* **Required work**:
Task for the records below: copy exactly, and only, the line containing "The height and width of the screenshot is (1568, 693)." and every line after it to the end, with pictures left out.

---------------

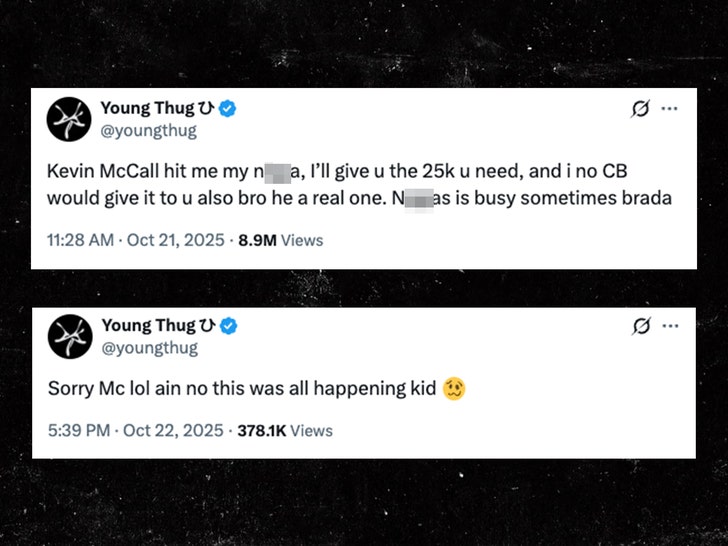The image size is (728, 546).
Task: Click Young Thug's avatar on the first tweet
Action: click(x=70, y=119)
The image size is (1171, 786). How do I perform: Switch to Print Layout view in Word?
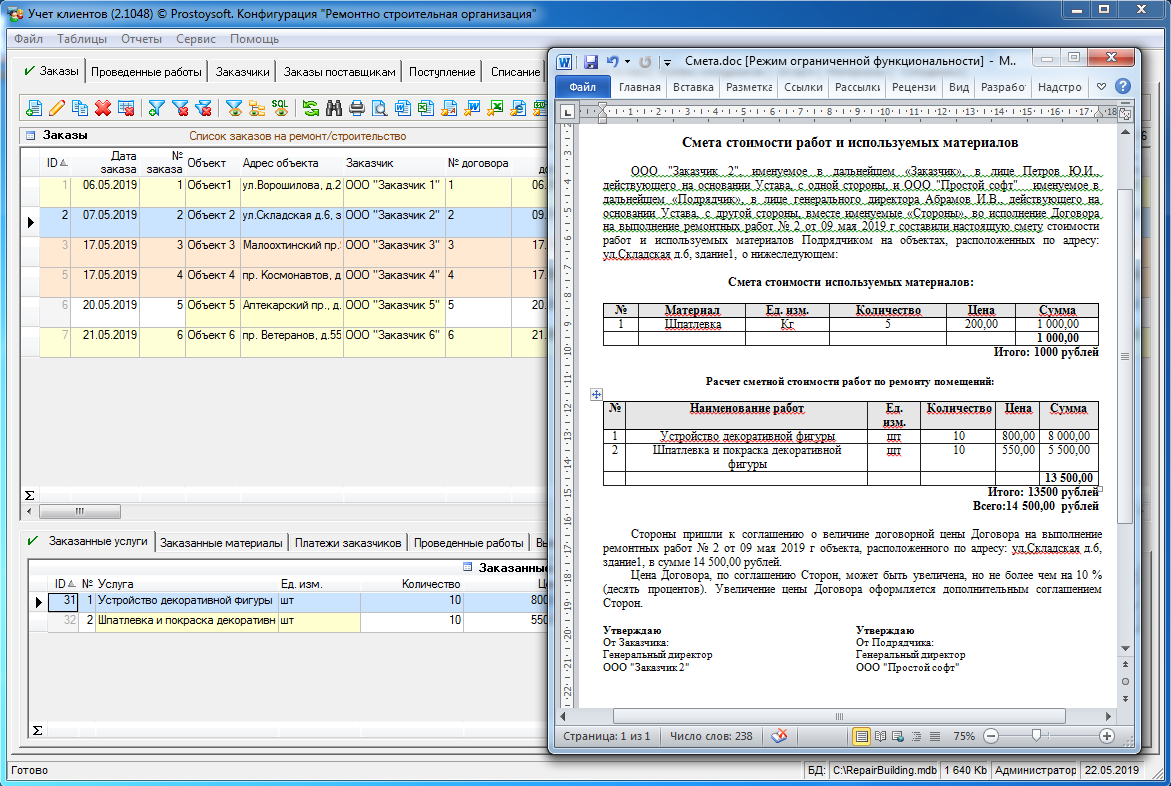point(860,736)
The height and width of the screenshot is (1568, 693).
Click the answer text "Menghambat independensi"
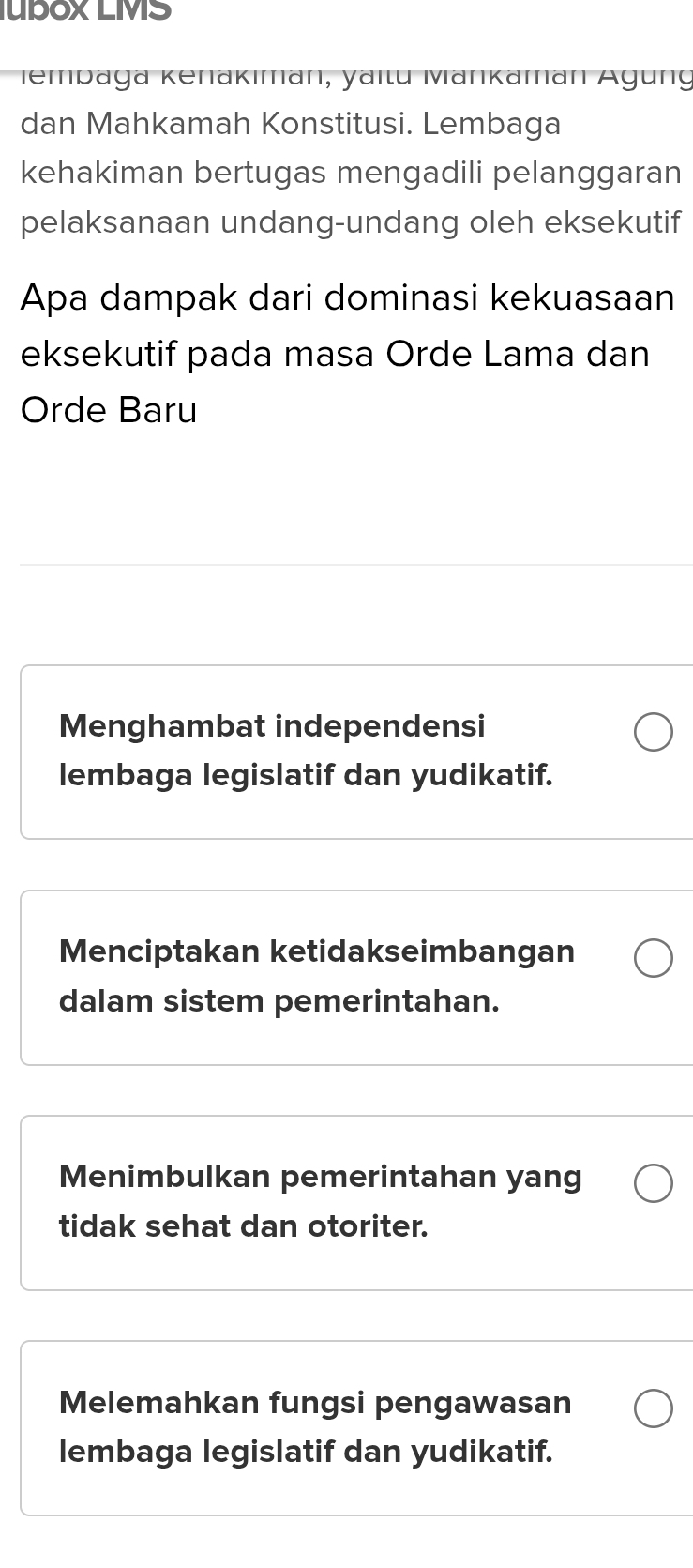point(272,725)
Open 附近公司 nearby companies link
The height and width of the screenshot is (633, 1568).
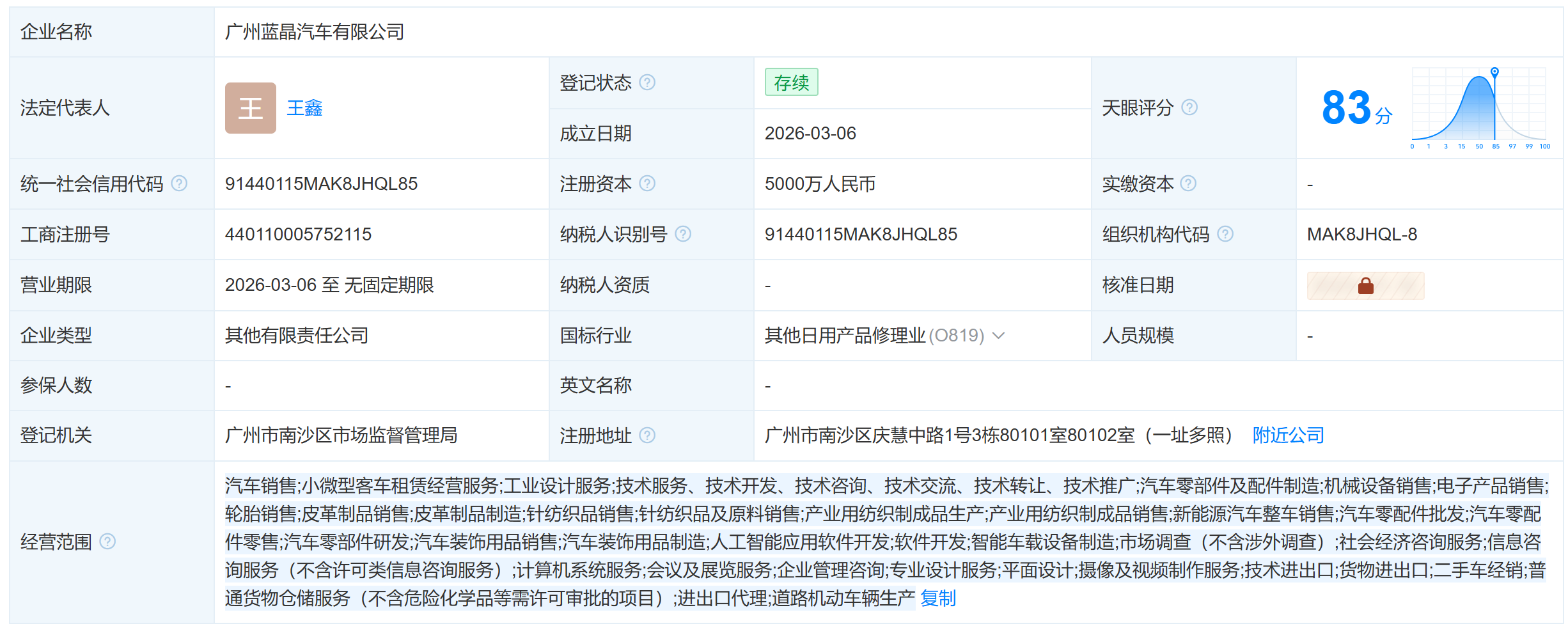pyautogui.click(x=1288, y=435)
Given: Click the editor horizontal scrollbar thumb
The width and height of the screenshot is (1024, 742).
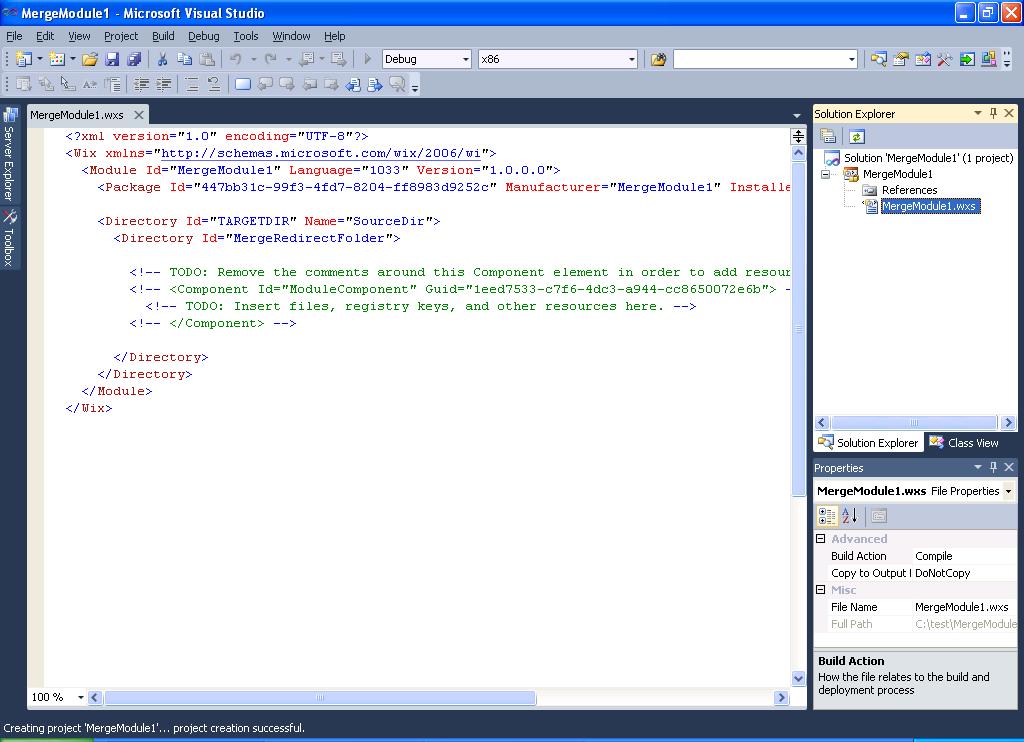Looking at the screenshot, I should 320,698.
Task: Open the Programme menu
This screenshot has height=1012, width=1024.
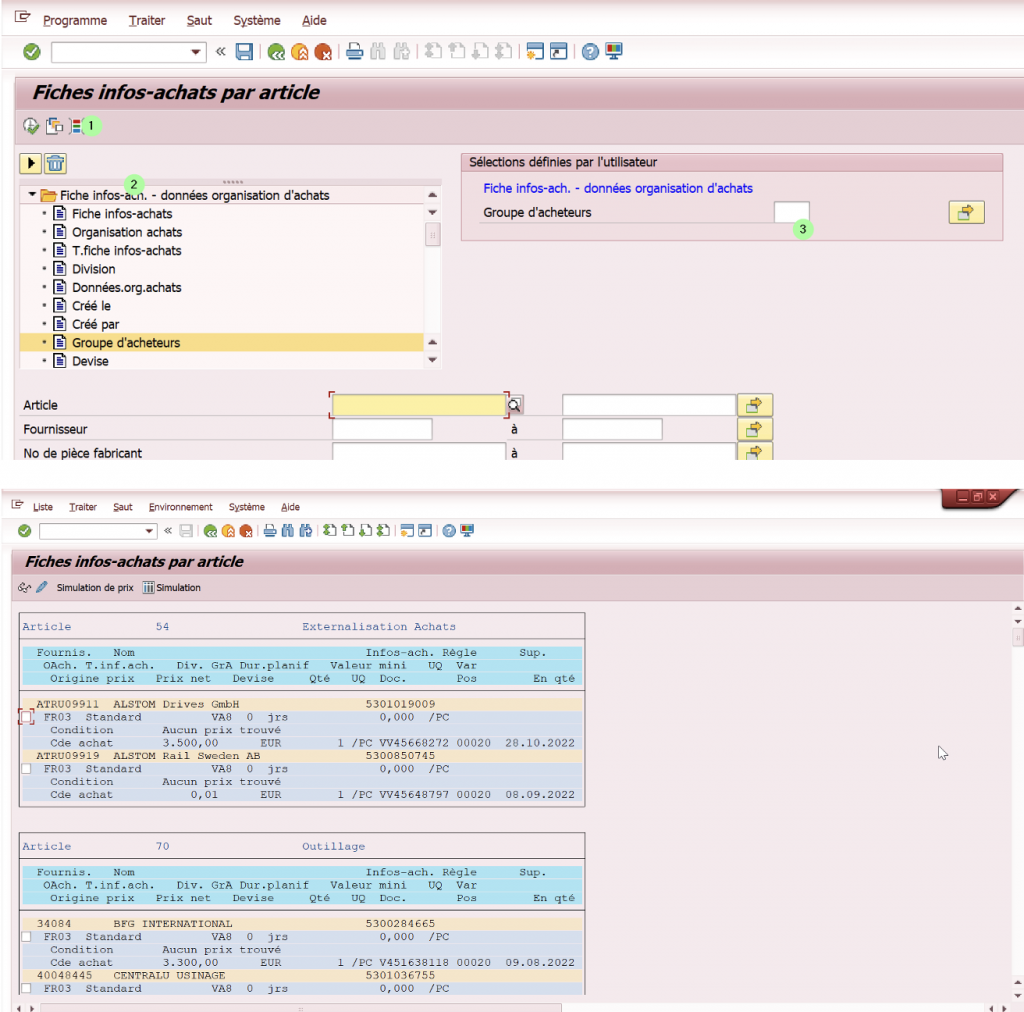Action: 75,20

---------------

* **Response area**:
The height and width of the screenshot is (1568, 693).
Click the answer text "Menghambat independensi"
point(272,725)
Open 附近公司 nearby companies link
The height and width of the screenshot is (633, 1568).
pyautogui.click(x=1288, y=435)
Given: Click the editor horizontal scrollbar thumb
The width and height of the screenshot is (1024, 742).
Looking at the screenshot, I should 320,698.
Task: Open the Programme menu
This screenshot has height=1012, width=1024.
Action: 75,20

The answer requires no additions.